Scribbling Meets Nibbling
One evening, over wine and hors d’oeuvres in the Bobcat Den, two themes prominent on campus enjoyed an intimate encounter.
With the Bates Contemplates Food initiative spotlighting what we eat, and the renewed curricular emphasis on the practice of writing, the time was right for a “Literary Café.” The Writing Workshop event in December gathered faculty and staff for food-related readings and chat, seasoned with jazz from physics professor-guitarist John Smedley and bassist Tim Clough.
Readings were personal or historical, humorous or solemn. Poems by Rob Farnsworth, visiting professor of English, pinpointed inner junctions between food and words.

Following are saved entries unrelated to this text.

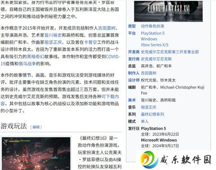The image size is (216, 170).
Task: Click 编辑 next to 游戏玩法 heading
Action: pos(36,127)
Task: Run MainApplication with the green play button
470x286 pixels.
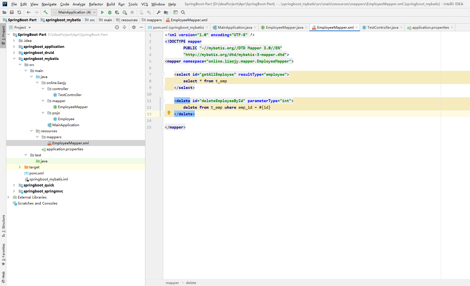Action: (102, 12)
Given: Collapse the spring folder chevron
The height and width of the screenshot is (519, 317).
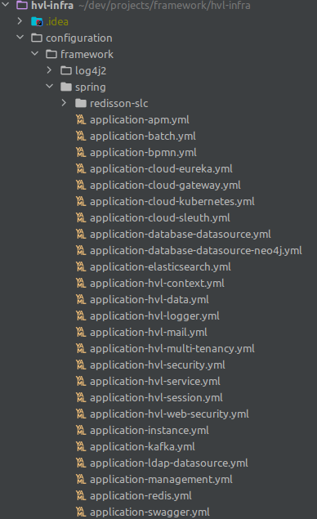Looking at the screenshot, I should tap(49, 86).
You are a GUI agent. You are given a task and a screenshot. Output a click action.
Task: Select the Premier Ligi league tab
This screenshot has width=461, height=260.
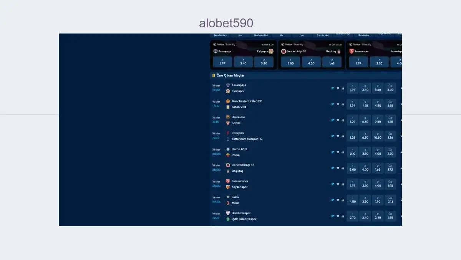click(x=323, y=35)
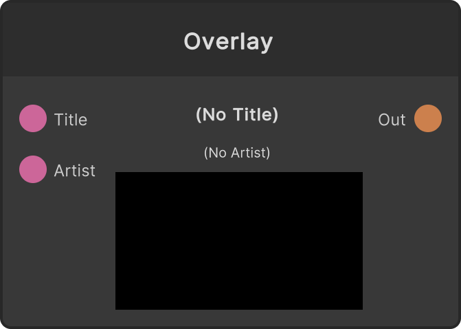Select the Overlay node header
Viewport: 461px width, 329px height.
231,40
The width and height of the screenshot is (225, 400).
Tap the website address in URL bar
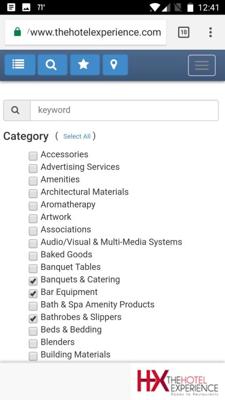(x=94, y=32)
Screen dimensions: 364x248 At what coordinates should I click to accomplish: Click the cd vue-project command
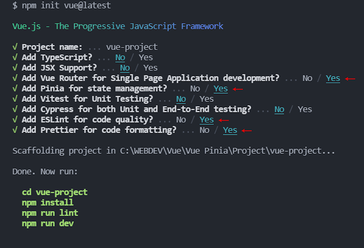click(x=54, y=192)
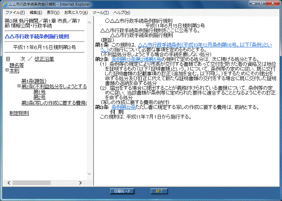
Task: Collapse the 第2条 tree node
Action: coord(19,86)
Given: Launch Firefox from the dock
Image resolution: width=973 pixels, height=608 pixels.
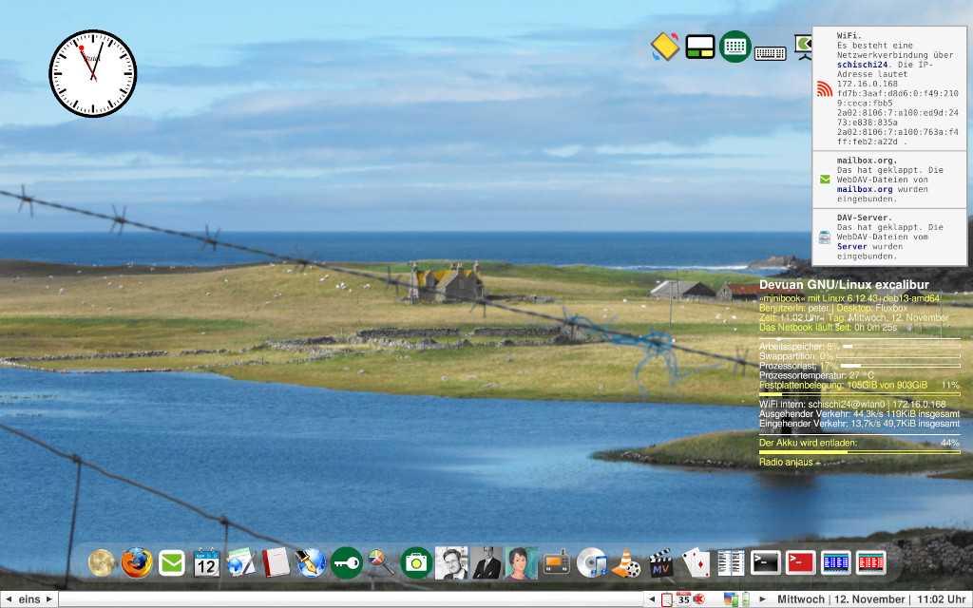Looking at the screenshot, I should 136,563.
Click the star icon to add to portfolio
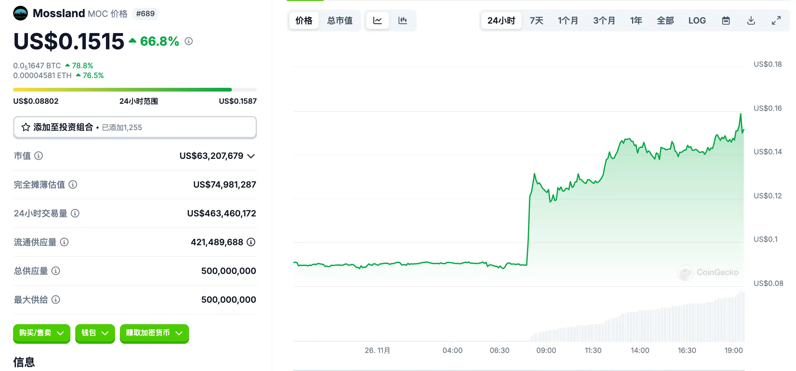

His “After Dinner” explored the stimulations of postprandial conversation, while “Douce Ame” resorted to food aromas as a palliative for writer’s block:
“…I take spice bottles down from the cabinet one at a time… / and fill my head with their fragrances, as I would with sad airs / for strings.…”
A splendid Dining Services buffet — featuring Swedish meatballs, phyllo filled with cheese and vegetables, pesto and sundried tomato pizza, and mini-whoopie pies — set a fitting context for poems read by Jane Costlow, professor of Russian.
She focused on other essential questions about food: What to do when there isn’t enough? And what, when there is enough?
First she read from “Hunger,” Velimir Khlebnikov’s long lament about a Russian famine in 1920–21: “‘The acorns are gone! The people have eaten my acorns!’ / The scampering squirrel chatters angrily.”
Next came Nikolay Zabolotsky’s “Dinner,” whose conclusion, as we sat there feeling satisfied with life, was worth remembering:
“[I]f only we could see in shining rays / the blissful childhood of the plants / surely we should descend upon our knees / before the bubbling pan of vegetables.”